◆ TÂCHE A ◆
Pourriez-vous modifier le passage de la lettre qui commence par les mots contenant "Je n’ai reçu" et se termine par "de faux raports.", en remplaçant "Plénipotentiaire" par "ministre" ?
◆ TÂCHE B ◆
D'après la lettre, depuis quel jour M. Adams avait-il adressé sa très longue discussion ?
◆ TÂCHE C ◆
Poursuivez la lettre sur les ordres donnés au chevalier de La Luzerne, en reprenant après sa dernière phrase.

Je n’ai reçu qu’hier, Monsieur, la lettre que vous m’avez fait l’honneur de m’écrire le 24. de ce mois.
Vous demandez, en conséquence de l’invitation que vous en a faite M. Adams, que les ordres donnés à M. le Chev. de La Luzerne relativement à la resolution du Congrès du 18. mars dernier soient revoqués ou au moins suspendus, parceque ce Plénipotentiaire est en état de prouver que ces ordres ne sont fondés que sur de faux raports.
M. Adams m’avoit adressé dés le 22. une très longue discution sur la matière dont il s’agit; mais elle ne renferme que des raisonnements abstraits, des hypotéses et des calculs qui n’ont que des bazes idéales ou, tout au moins, étrangères aux sujets du Roi, enfin des principes qui ne sont rien moins qu’analogues à l’Alliance qui subsiste entre sa Majesté et les Etats-unis.
Vous pouvez juger par là, Monsieur, que les prétendües preuves annoncées par M. Adams n’étoient point de nature à nous faire changer de sentiment, ni, par conséquent, à opérer la revocation ou la suspension des ordres donnés à M. le Chev. de La Luzerne.

◆ DONNÉES FOURNIES ◆
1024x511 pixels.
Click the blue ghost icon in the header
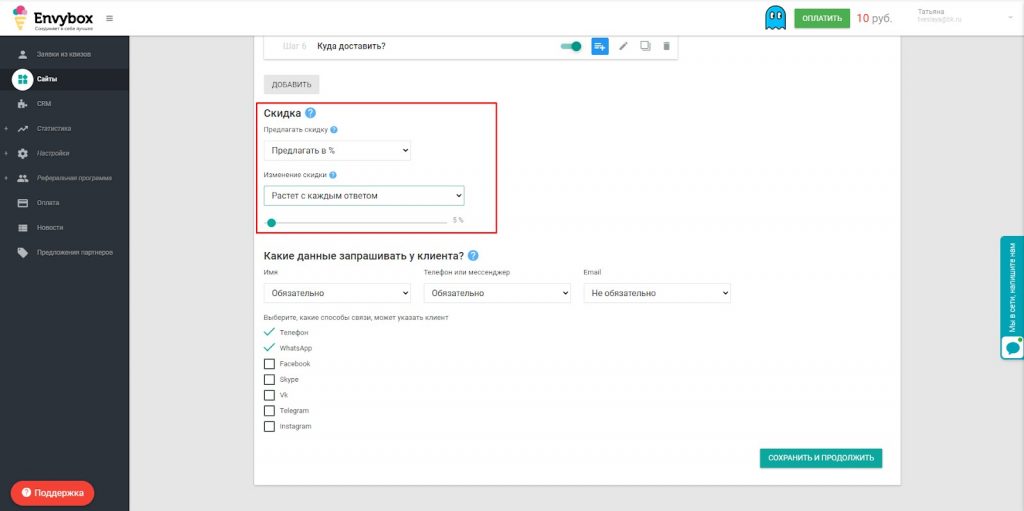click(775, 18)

--

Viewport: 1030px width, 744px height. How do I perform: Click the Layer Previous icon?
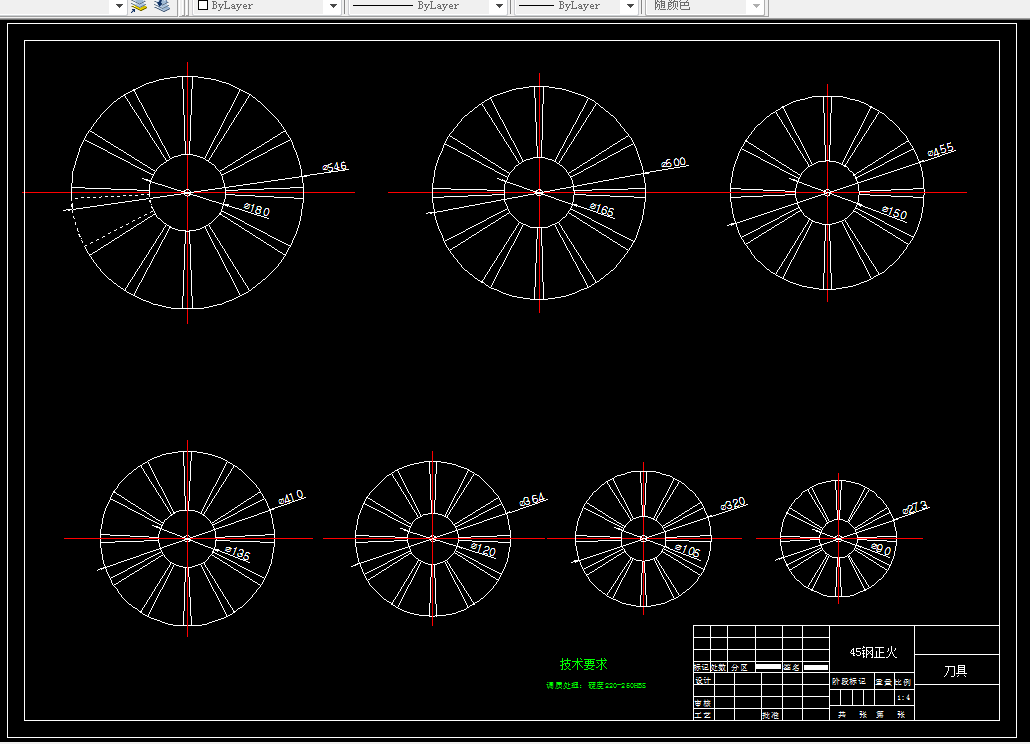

◆ RÉPONSE RÉDIGÉE A ◆
Je n’ai reçu qu’hier, Monsieur, la lettre que vous m’avez fait l’honneur de m’écrire le 24. de ce mois.
Vous demandez, en conséquence de l’invitation que vous en a faite M. Adams, que les ordres donnés à M. le Chev. de La Luzerne relativement à la resolution du Congrès du 18. mars dernier soient revoqués ou au moins suspendus, parceque ce ministre est en état de prouver que ces ordres ne sont fondés que sur de faux raports.

◆ RÉPONSE RÉDIGÉE B ◆
Dès le 22.

◆ RÉPONSE RÉDIGÉE C ◆
Le Roi est si persuadé, Monsieur, que votre opinion personnelle sur les effets de la resolution du Congrès, pour ce qui concerne les étrangers et surtout les françois, différe de celle de M. Adams, qu’il n’apréhende pas de vous mettre dans l’embarras en vous requerant d’apuier auprès du Congrès les réprésentations que son Ministre a été chargé de faire à ce Senat; et pour que vous puissiez le Faire avec une entière connoissance de cause, Sa Majesté m’a ordonné de vous envoier copie de ma lettre à M. Adams, des Observations de ce Plenipotentiaire et de La réponse que je viens de lui faire. Le Roi s’attend que vous mettrez le tout sous les yeux du Congrès, et Sa Majesté se flatte que ce Sénat imbu d’autres principes que ceux que M. Adams a développés, convaincra Sa Majesté qu’il juge les françois dignes de quelqu’attention de sa part, et qu’il sait aprécier les marques d’intérêt que Sa Majesté ne cesse de donner aux Etats-unis.
Au surplus, Monsieur, le Roi n’indique pas au Congrès les moïens qui pourroient être emploiés pour indemniser les françois porteurs de papier monnoye; Sa Majesté s’en raporte entièrement à cet égard à l’équité comme à la sagesse de cette Assemblée.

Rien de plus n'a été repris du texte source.